<<<<

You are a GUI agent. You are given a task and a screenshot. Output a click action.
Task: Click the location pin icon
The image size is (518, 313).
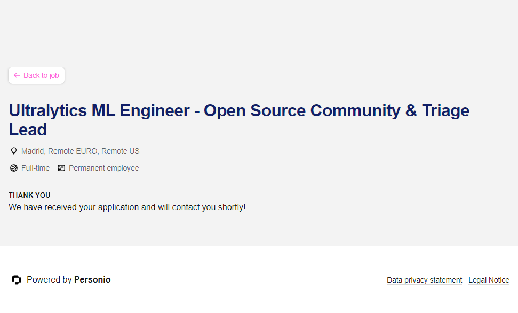coord(14,151)
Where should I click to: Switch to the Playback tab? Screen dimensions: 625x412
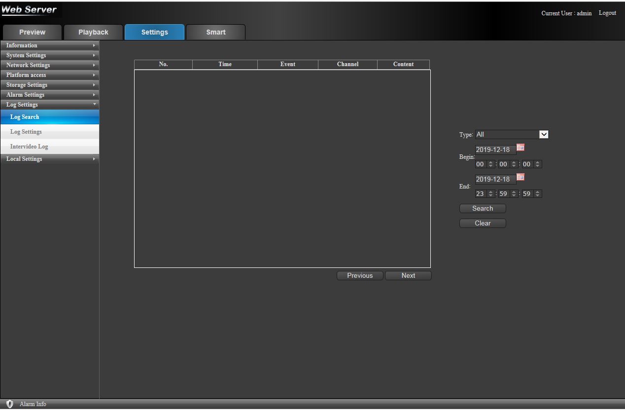point(93,33)
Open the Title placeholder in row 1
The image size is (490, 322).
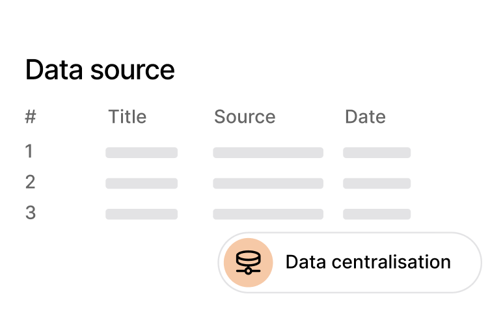(141, 153)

>>>>

REQUIREMENT: Find every line in the listing that contains the string "size" and copy each of those lines.

RESULT:
The image size is (518, 313).
The image size is (490, 322).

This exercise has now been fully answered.